* [WHAT YOU ARE ASKED TO DO]
Lines before the one holding "The image size is (1062, 741)." are not wanted. Please copy that line and everything after it to the end of the records, exactly, skipping pictures.

* [DATA FOR THIS TASK]
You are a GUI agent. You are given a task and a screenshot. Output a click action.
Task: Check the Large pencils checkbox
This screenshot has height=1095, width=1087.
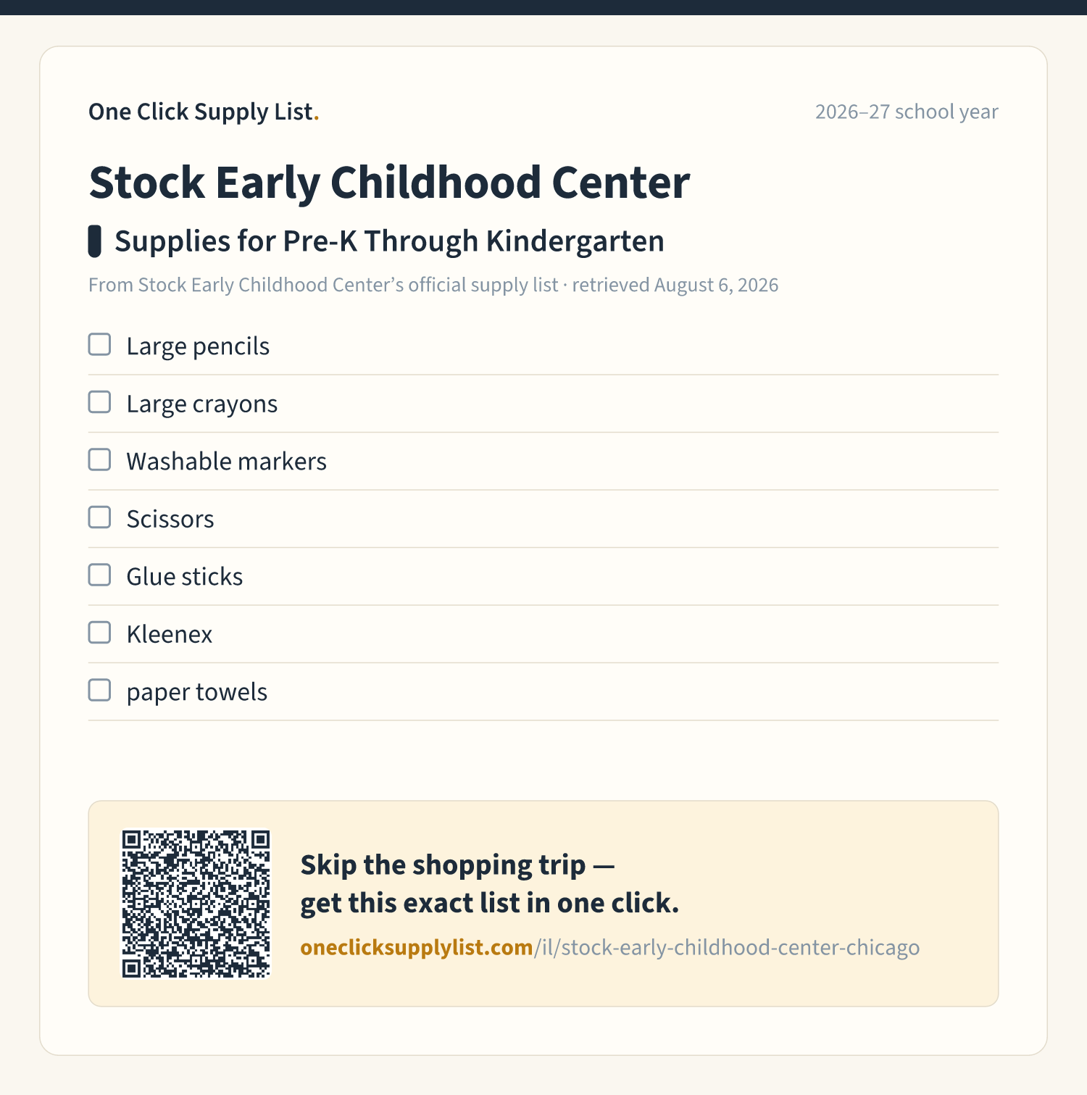point(99,345)

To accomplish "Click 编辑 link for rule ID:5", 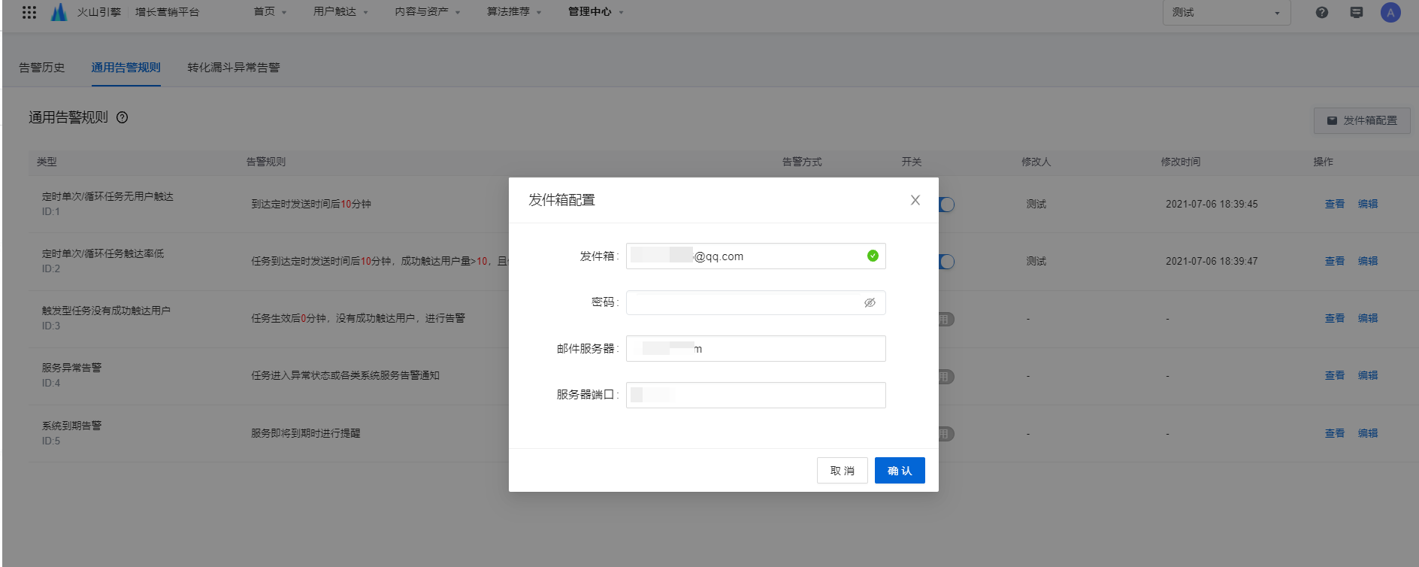I will [x=1367, y=433].
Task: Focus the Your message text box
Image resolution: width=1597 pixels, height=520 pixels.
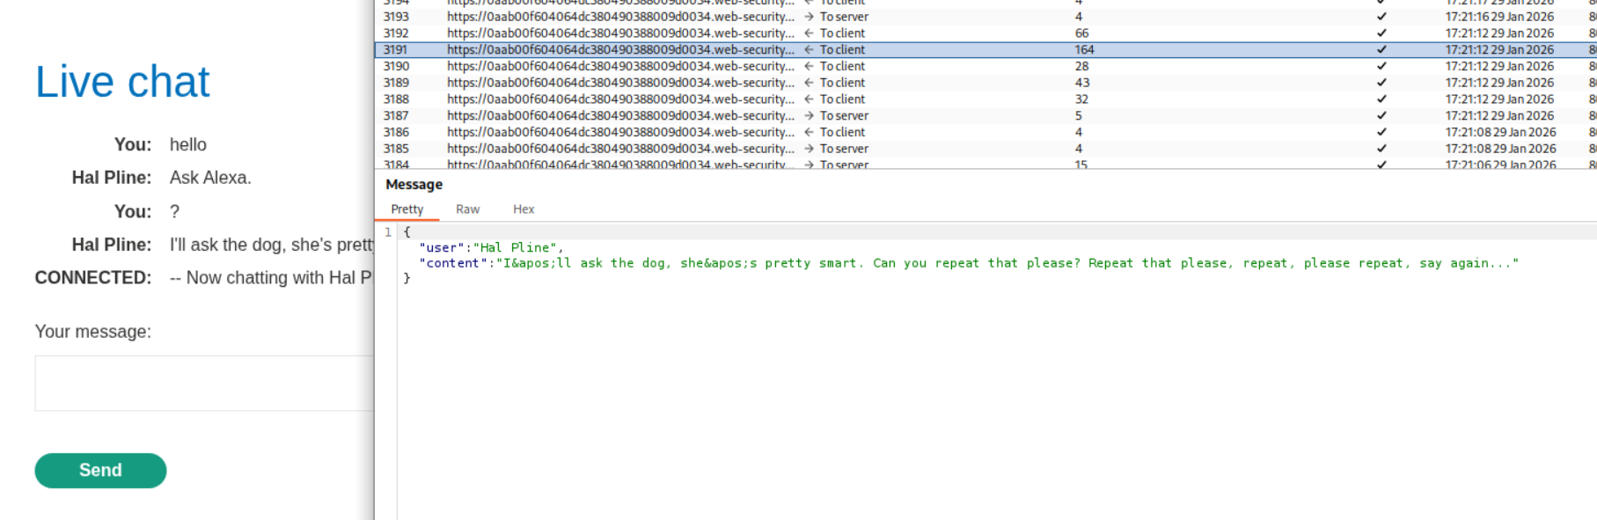Action: click(204, 383)
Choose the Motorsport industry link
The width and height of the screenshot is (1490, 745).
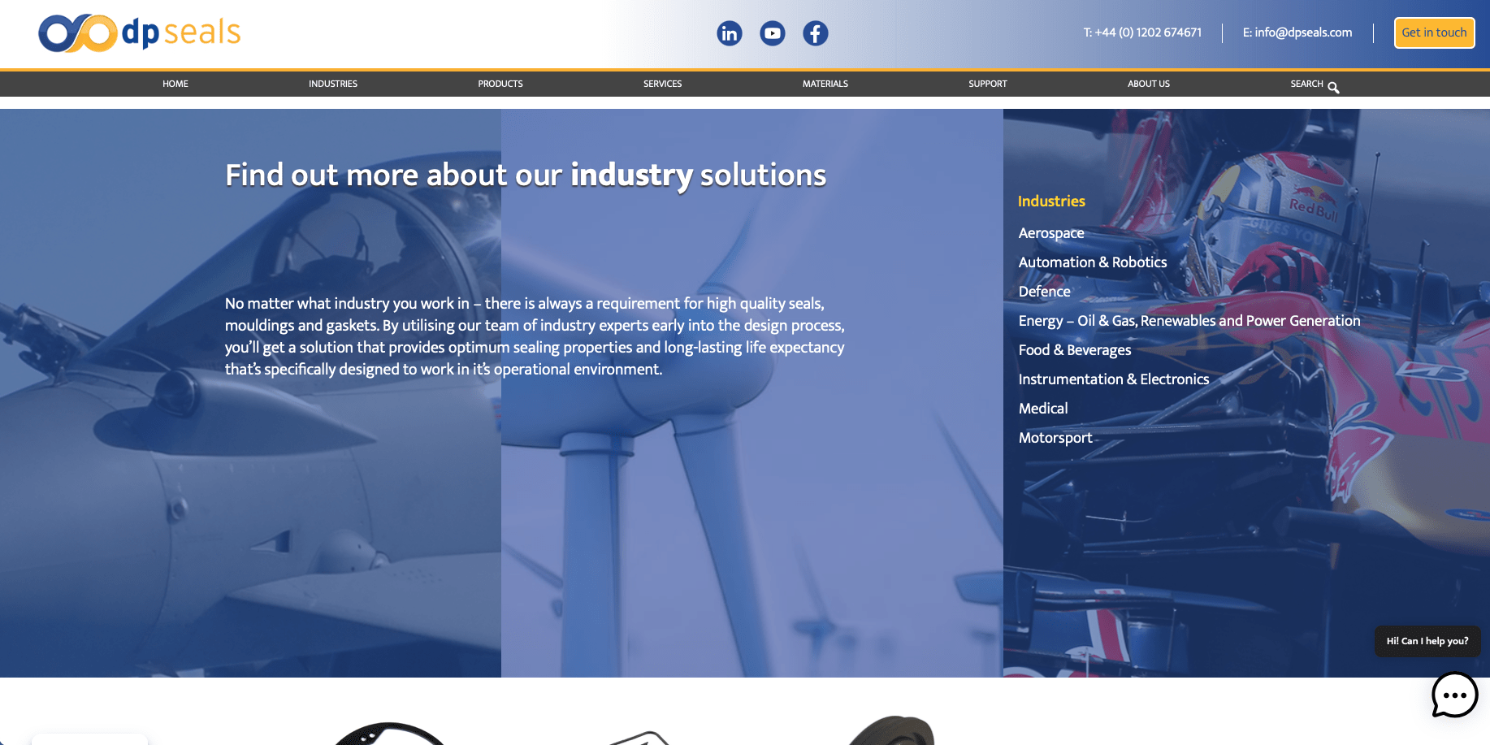coord(1055,438)
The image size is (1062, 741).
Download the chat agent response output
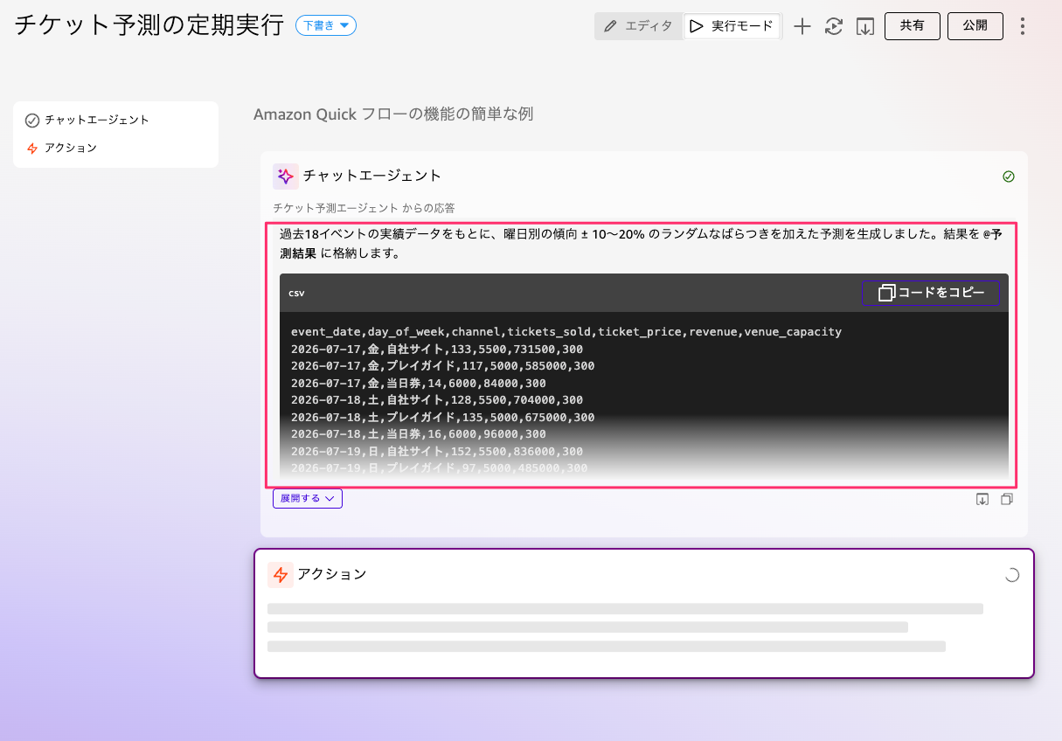(982, 499)
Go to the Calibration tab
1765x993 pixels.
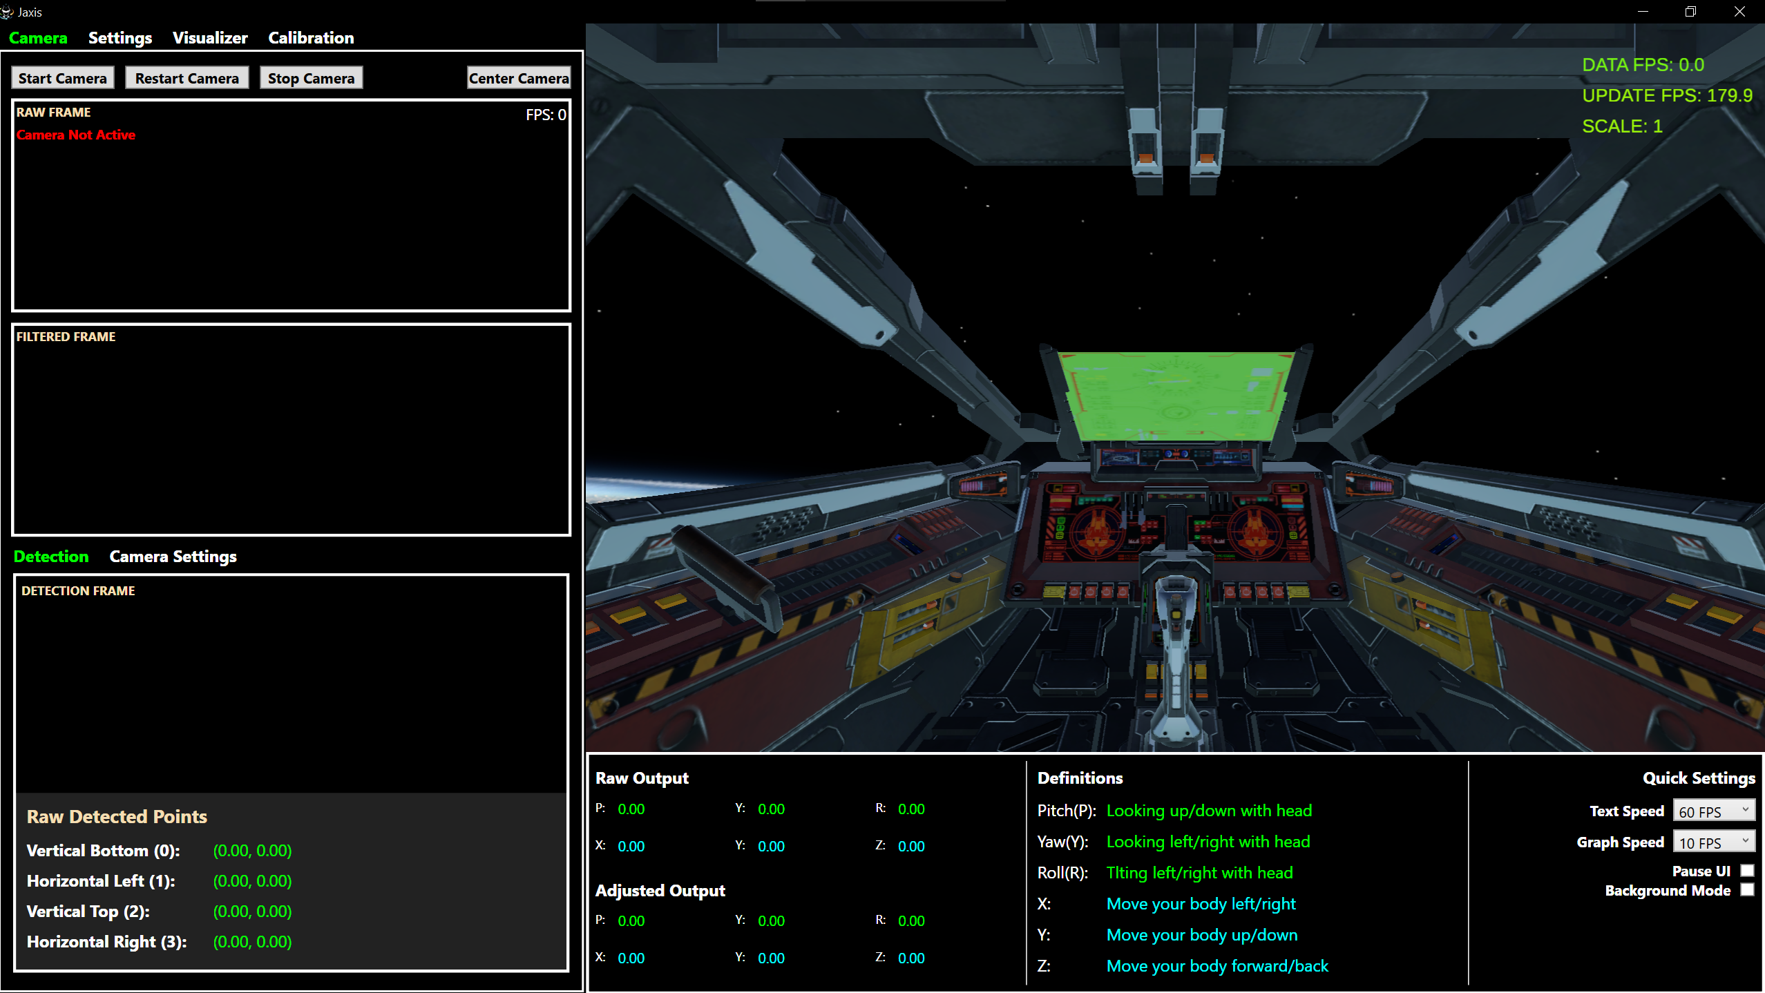click(x=311, y=38)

* [ANSWER FOR THIS EXERCISE]
The image size is (1062, 741).
Download the chat agent response output
(982, 499)
Go to the Calibration tab
1765x993 pixels.
click(x=311, y=38)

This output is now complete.